Trouble with a proof in propositional logic

[HJ Farnsworth]

Greetings everyone,

I have been teaching myself mathematical logic for amusement by going through Stephen Cole Kleene’s textbook, “Mathematical Logic”. I am stuck on the following problem (problem 13.2 on page 58, if you happen to have the book):

Show that, if |- A_m+1, then A₁, … , A_m |- B if and only if A₁, … , A_m, A_m+1 |- B.

Above and throughout the rest of this post, |- indicates the turnstile symbol., ie., "yields", or "proves". I could not find how to type the actual symbol into this post. Also, I am using => for "if, then" and <=> for "if and only if".

Anyways, I started the problem by relabeling A₁, …, A_m as C, and relabeling A_m+1 as just A, so that the problem becomes:

Show that [(|- A) => (C |- B)] <=> (A, C |- B)

I’d like to use only the axiom schemata provided on pages 15 to 16 (the introduction/elimination rules on page 44 would be fine also) in the book in solving the problem – here is a link: http://books.google.com/books?id=uV...ntend that the student should" kleene&f=false

I keep running into dead ends, due mainly to the fact that the formula has several |-‘s in the middle of it, and I can’t find rules for how they might be "redistributed" in any of the axiom schemata.

So I hate to do this, but I was basically wondering if somebody could solve the problem for me, showing a list of steps and what axiom schema you used to go from each step to the next, so that I can better understand how to manipulate the axiom schemata.

Thanks for any help you can give.
------------------------------------------------------------
## Goal a
According to the forum post, which problem in the textbook is the writer stuck on, and on what page does it appear?
The forum post and the listing that comes after it are unrelated materials.

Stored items
------------------------------------------------------------
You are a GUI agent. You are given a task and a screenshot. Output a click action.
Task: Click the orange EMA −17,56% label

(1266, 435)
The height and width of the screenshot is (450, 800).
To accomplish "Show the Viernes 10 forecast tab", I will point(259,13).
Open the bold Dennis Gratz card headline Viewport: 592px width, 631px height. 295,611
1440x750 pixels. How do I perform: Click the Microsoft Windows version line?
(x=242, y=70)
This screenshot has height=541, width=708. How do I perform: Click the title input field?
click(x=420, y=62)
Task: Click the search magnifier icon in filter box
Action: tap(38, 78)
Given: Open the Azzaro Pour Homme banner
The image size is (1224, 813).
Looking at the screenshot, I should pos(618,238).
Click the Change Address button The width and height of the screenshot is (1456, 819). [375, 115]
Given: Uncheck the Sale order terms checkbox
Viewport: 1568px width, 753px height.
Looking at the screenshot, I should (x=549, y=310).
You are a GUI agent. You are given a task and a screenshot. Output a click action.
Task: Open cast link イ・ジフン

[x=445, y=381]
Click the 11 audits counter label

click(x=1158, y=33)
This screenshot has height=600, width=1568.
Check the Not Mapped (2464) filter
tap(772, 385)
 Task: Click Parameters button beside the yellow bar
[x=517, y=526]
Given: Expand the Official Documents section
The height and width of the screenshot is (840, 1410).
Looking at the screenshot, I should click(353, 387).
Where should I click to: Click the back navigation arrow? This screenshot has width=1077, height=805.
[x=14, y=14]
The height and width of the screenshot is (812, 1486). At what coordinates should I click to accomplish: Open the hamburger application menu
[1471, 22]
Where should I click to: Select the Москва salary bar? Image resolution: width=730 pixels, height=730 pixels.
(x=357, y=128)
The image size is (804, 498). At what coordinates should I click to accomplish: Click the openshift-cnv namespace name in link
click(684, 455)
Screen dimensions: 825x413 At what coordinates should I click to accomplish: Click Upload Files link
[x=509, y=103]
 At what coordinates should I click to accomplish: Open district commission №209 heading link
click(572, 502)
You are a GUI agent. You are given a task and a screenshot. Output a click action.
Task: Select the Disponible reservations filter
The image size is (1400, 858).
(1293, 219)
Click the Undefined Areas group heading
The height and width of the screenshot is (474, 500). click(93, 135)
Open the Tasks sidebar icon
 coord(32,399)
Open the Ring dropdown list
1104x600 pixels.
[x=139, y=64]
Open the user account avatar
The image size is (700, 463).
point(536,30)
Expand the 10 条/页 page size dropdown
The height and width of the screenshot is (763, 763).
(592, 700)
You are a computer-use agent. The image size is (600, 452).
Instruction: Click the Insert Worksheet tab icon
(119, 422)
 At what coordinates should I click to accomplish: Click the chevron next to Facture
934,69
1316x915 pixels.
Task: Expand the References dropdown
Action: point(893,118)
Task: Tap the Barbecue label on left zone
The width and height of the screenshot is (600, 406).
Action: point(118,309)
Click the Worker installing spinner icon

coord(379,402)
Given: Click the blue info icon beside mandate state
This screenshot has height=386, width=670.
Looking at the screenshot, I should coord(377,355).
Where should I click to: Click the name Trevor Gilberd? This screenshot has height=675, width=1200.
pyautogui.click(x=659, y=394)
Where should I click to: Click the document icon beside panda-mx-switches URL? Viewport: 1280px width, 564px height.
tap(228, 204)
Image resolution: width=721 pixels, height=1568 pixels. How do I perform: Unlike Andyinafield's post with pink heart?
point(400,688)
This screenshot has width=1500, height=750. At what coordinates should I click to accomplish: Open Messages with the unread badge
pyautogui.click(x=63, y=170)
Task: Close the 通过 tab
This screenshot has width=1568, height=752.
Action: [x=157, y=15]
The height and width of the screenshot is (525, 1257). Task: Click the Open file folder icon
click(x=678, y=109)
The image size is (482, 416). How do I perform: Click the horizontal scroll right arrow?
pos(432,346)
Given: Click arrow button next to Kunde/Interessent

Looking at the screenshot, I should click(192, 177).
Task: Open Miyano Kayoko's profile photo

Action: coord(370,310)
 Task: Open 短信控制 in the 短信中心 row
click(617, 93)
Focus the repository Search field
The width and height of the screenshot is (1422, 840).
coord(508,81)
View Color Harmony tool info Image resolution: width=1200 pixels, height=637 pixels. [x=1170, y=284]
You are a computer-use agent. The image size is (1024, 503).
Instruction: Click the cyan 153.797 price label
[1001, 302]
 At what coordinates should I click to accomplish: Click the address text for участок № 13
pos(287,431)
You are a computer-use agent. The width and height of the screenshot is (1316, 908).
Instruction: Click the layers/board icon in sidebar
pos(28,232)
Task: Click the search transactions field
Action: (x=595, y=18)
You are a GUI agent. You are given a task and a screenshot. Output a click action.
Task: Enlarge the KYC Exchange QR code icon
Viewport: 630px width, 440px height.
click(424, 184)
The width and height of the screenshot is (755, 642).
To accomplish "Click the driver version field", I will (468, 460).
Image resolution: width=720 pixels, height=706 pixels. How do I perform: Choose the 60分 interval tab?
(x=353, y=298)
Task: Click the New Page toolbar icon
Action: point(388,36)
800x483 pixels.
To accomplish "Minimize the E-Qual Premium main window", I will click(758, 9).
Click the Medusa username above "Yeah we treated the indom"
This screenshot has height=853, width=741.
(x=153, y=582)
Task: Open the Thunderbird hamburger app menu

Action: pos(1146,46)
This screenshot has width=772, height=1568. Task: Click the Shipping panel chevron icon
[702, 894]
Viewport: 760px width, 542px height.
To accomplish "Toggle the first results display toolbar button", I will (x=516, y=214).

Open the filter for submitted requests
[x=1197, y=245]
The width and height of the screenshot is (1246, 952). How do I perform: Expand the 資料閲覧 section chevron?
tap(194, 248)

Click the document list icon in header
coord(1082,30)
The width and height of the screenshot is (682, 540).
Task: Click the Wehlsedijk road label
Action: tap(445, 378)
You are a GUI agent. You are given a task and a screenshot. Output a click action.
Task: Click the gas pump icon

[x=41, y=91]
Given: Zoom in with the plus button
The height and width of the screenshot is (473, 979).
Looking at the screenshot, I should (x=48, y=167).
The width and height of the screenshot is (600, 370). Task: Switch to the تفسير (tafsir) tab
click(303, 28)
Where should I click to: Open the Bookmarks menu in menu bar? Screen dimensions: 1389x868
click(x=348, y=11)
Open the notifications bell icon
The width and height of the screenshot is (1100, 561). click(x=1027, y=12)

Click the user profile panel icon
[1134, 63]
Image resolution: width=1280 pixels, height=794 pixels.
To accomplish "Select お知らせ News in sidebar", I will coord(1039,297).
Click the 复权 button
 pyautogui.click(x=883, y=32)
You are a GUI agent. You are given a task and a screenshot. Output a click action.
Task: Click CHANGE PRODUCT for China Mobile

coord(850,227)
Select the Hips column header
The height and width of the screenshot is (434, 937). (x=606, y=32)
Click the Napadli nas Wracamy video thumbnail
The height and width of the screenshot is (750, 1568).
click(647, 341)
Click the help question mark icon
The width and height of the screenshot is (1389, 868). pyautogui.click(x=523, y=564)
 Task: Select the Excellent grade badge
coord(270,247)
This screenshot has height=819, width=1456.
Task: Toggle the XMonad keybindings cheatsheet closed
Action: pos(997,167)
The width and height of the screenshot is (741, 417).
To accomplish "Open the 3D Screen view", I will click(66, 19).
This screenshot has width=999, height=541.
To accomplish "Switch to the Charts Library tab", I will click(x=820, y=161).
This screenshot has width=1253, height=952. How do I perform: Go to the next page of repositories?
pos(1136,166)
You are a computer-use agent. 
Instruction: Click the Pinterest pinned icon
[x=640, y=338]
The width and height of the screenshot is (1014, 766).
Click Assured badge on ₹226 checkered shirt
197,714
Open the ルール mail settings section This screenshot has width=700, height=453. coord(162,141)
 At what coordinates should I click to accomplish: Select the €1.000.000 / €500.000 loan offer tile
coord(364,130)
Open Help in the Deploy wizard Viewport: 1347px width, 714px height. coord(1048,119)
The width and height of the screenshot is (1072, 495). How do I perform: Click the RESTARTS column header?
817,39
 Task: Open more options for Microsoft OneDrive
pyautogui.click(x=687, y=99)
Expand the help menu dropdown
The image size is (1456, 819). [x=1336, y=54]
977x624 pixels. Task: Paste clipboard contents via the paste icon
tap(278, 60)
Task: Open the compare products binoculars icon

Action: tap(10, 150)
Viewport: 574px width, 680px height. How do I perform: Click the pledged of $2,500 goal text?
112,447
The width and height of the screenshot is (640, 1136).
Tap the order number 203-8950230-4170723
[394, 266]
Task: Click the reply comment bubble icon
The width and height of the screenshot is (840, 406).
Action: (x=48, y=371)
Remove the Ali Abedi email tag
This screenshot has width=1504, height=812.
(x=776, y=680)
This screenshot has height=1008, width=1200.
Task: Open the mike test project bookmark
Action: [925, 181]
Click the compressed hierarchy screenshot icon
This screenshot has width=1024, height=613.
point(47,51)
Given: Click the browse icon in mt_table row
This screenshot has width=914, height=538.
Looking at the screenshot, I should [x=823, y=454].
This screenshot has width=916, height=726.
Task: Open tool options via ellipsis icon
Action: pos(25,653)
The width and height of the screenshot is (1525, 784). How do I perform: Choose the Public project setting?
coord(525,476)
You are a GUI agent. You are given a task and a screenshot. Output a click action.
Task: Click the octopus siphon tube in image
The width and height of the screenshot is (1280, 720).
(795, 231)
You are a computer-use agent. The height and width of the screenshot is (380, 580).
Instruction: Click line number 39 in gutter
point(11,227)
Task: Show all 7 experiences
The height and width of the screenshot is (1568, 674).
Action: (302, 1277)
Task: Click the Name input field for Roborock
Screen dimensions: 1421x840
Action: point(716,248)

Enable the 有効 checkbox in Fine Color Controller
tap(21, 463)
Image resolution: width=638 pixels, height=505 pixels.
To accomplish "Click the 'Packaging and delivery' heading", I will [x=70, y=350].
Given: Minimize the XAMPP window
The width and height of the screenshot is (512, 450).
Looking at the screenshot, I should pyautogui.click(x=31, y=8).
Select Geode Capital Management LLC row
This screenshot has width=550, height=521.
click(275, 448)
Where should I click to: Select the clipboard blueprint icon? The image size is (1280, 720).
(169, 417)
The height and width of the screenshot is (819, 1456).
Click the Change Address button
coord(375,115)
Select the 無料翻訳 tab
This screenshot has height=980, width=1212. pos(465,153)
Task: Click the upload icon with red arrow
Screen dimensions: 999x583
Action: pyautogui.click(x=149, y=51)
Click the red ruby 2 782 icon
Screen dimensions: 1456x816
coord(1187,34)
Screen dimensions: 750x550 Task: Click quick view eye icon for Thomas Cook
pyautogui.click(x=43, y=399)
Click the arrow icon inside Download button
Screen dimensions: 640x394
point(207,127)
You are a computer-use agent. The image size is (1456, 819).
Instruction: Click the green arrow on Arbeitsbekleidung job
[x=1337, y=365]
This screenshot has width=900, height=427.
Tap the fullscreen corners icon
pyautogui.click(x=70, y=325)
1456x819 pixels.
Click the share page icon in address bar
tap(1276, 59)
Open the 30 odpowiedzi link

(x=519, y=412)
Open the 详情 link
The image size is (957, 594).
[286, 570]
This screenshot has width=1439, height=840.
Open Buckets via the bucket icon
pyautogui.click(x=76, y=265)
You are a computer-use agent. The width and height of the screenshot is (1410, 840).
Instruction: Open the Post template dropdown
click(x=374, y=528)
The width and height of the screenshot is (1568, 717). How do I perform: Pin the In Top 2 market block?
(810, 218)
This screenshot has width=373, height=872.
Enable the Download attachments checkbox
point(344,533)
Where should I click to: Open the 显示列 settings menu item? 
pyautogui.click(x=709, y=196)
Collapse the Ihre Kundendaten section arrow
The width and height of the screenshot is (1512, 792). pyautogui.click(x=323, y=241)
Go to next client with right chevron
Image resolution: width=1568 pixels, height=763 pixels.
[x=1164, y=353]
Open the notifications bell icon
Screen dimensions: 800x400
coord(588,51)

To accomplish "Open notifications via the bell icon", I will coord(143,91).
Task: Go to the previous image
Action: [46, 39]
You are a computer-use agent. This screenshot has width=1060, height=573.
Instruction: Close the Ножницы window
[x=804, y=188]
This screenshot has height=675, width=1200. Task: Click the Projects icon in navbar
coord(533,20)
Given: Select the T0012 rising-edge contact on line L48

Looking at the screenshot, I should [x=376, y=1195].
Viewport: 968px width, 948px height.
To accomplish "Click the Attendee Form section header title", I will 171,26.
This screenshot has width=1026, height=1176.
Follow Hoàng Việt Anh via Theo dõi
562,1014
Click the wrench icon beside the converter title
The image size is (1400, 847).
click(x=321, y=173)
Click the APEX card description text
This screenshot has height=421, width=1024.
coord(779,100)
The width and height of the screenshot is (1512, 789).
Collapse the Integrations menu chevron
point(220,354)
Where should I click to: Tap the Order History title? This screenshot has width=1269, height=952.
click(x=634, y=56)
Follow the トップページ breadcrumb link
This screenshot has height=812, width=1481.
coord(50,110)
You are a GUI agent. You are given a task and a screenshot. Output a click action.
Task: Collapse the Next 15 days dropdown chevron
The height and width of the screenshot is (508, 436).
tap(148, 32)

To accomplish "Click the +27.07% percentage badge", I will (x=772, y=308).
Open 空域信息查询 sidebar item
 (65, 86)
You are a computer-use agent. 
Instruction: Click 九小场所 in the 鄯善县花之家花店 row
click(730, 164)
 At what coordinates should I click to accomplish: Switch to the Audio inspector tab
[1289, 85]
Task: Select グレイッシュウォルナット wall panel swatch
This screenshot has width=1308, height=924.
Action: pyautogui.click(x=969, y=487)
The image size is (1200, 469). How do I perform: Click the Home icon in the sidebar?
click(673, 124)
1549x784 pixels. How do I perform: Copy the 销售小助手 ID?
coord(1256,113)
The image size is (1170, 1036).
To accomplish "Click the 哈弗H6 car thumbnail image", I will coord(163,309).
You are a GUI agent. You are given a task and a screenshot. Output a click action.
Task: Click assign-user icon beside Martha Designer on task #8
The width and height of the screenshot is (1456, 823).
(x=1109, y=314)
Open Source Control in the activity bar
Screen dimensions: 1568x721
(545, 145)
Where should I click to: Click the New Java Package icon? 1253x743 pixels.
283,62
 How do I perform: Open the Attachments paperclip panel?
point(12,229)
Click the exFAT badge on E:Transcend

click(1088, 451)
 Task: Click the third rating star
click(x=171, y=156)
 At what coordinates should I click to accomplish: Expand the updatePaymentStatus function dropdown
------------------------------------------------------------
## Goal b
Reproduce the stretch of the listing from the line containing "Click the user profile panel icon" through the line containing "The width and height of the screenshot is (1389, 868).", both lines included.

## Solution a
Problem 13.2, on page 58.

## Solution b
Click the user profile panel icon
[1134, 63]
Image resolution: width=1280 pixels, height=794 pixels.
To accomplish "Select お知らせ News in sidebar", I will coord(1039,297).
Click the 复权 button
 pyautogui.click(x=883, y=32)
You are a GUI agent. You are given a task and a screenshot. Output a click action.
Task: Click CHANGE PRODUCT for China Mobile

coord(850,227)
Select the Hips column header
The height and width of the screenshot is (434, 937). (x=606, y=32)
Click the Napadli nas Wracamy video thumbnail
The height and width of the screenshot is (750, 1568).
click(647, 341)
Click the help question mark icon
The width and height of the screenshot is (1389, 868). pyautogui.click(x=523, y=564)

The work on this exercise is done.